=== Begin Enclosure ===
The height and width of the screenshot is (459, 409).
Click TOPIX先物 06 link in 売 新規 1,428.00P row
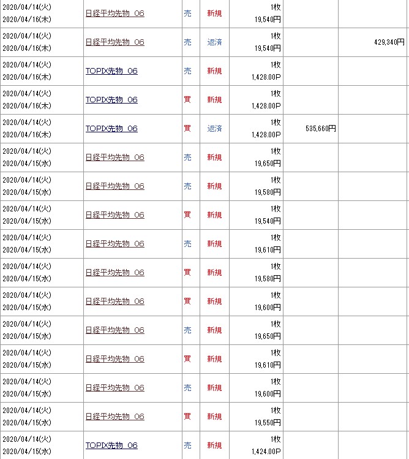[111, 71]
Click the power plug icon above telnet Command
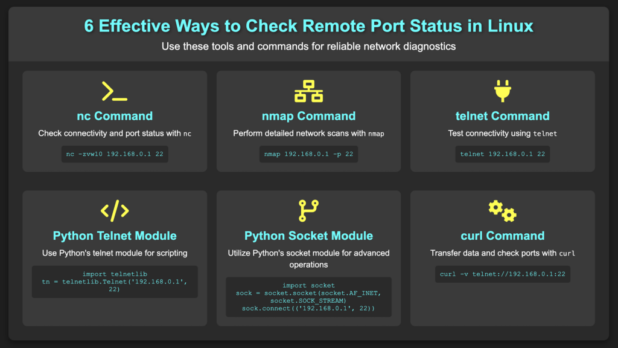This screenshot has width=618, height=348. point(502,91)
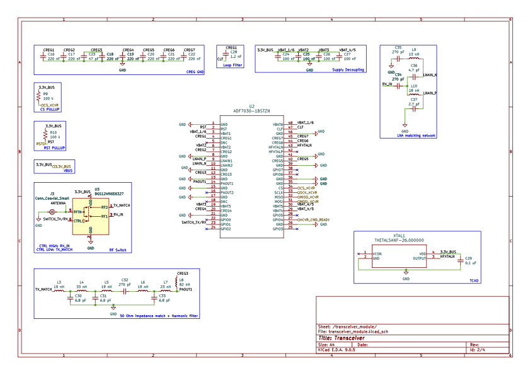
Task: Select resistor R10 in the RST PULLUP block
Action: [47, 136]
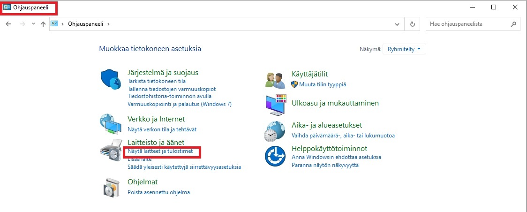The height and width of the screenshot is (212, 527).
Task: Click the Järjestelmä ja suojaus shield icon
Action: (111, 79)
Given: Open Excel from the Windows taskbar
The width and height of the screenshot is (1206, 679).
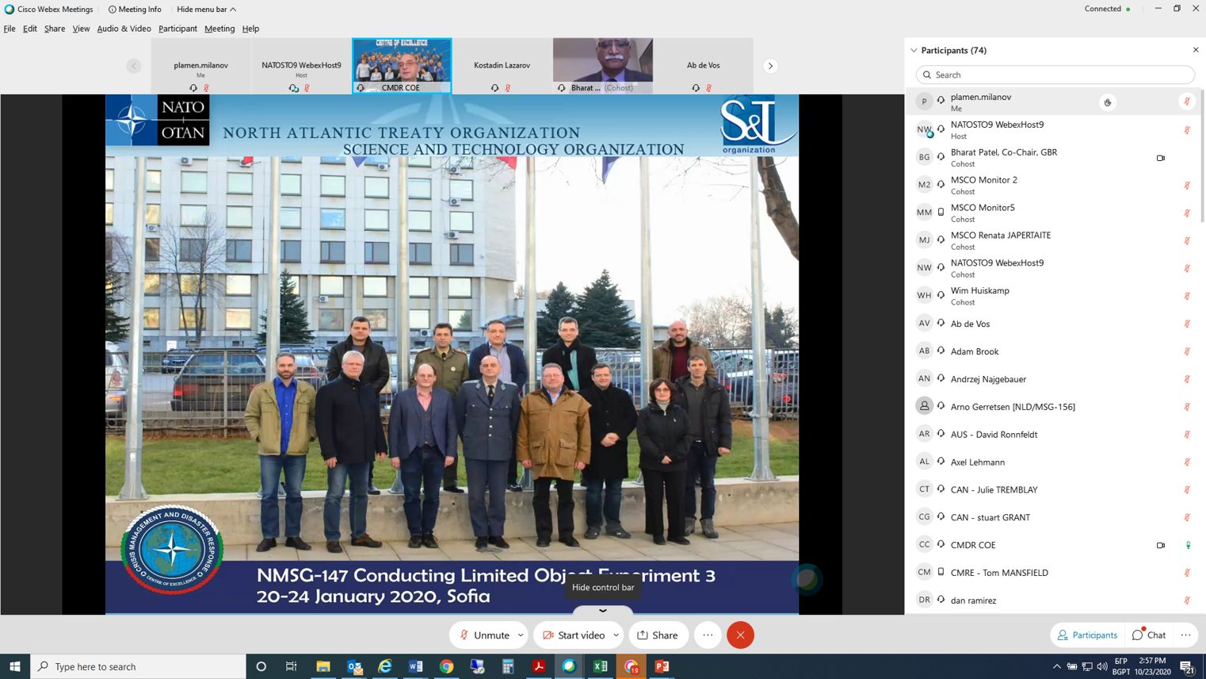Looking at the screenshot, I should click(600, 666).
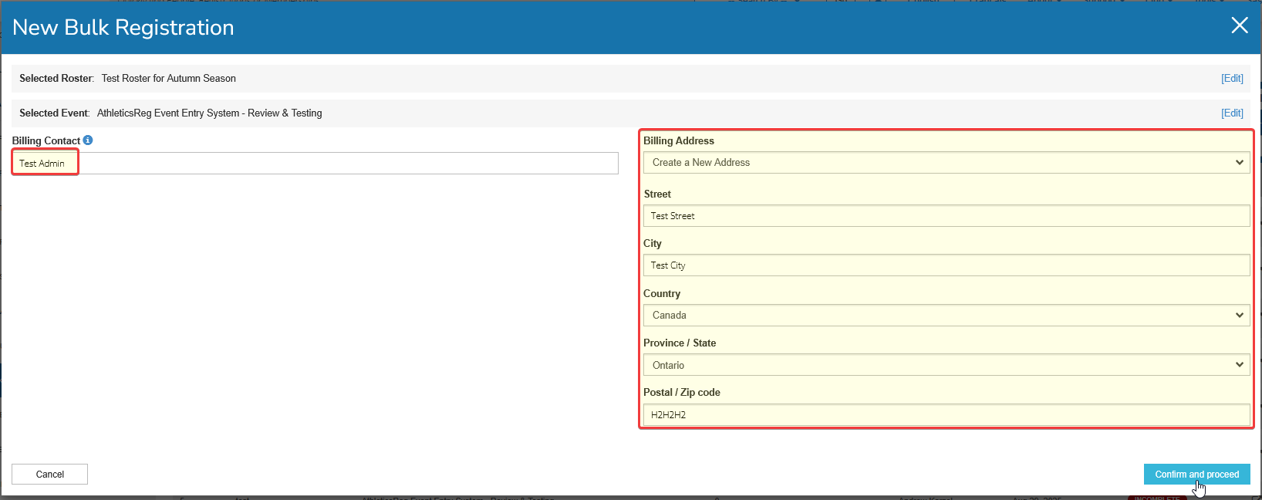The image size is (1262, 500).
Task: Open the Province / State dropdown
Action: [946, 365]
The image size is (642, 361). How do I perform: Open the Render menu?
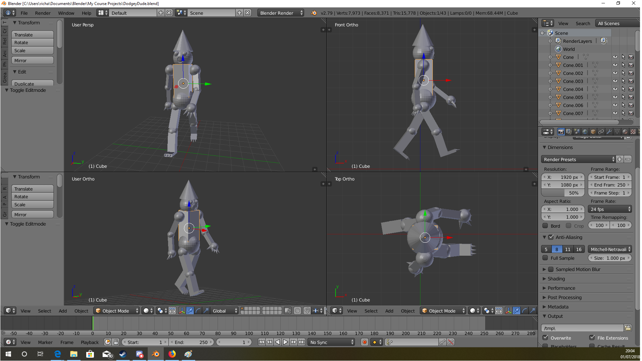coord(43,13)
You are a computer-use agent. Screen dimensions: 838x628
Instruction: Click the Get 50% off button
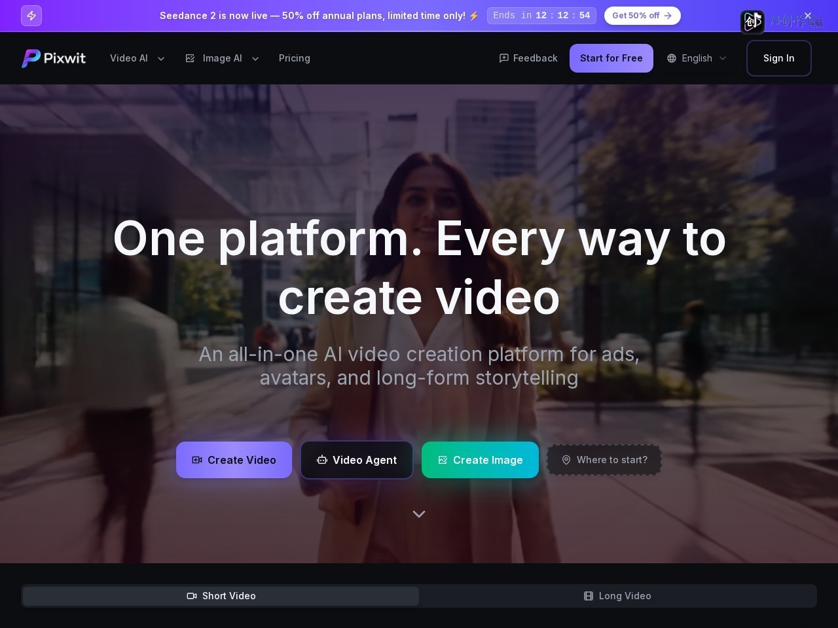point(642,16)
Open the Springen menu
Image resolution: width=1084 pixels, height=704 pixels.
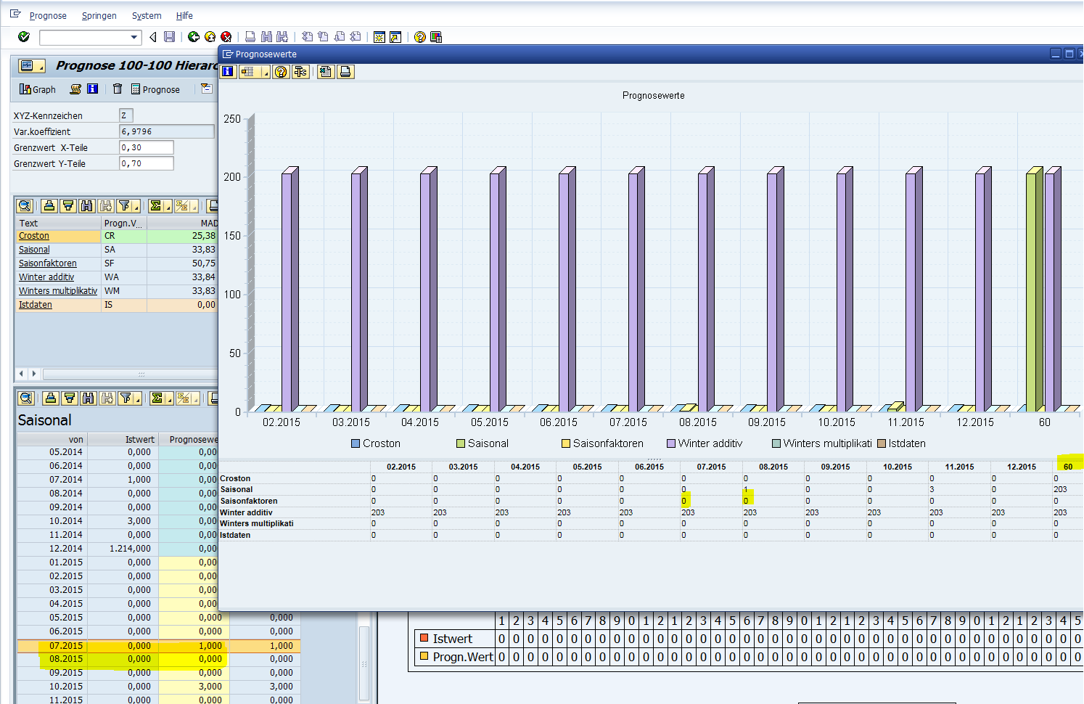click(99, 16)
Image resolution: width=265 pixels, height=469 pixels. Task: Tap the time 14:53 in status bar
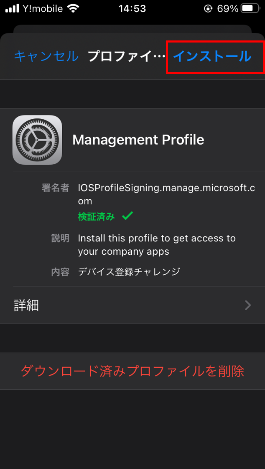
=== End Enclosure ===
**AIM OF THE TASK:** Transcribe all entries above exactly. Drop the pictures.

**WRITTEN ANSWER:**
The height and width of the screenshot is (459, 409).
Click TOPIX先物 06 link in 売 新規 1,428.00P row
[111, 71]
Click the power plug icon above telnet Command
This screenshot has width=618, height=348. point(502,91)
Task: Select resistor R10 in the RST PULLUP block
Action: [47, 136]
The height and width of the screenshot is (212, 527).
Task: Click the Järjestelmä ja suojaus shield icon
Action: (111, 79)
Given: Open Excel from the Windows taskbar
The width and height of the screenshot is (1206, 679).
Looking at the screenshot, I should click(600, 666).
The image size is (1262, 500).
Task: Open the Province / State dropdown
Action: [946, 365]
The image size is (642, 361). How do I perform: Open the Render menu?
coord(43,13)
You are a computer-use agent. Screen dimensions: 838x628
Instruction: Click the Get 50% off button
point(642,16)
Open the Springen menu
Image resolution: width=1084 pixels, height=704 pixels.
click(99, 16)
Image resolution: width=265 pixels, height=469 pixels. Task: Tap the time 14:53 in status bar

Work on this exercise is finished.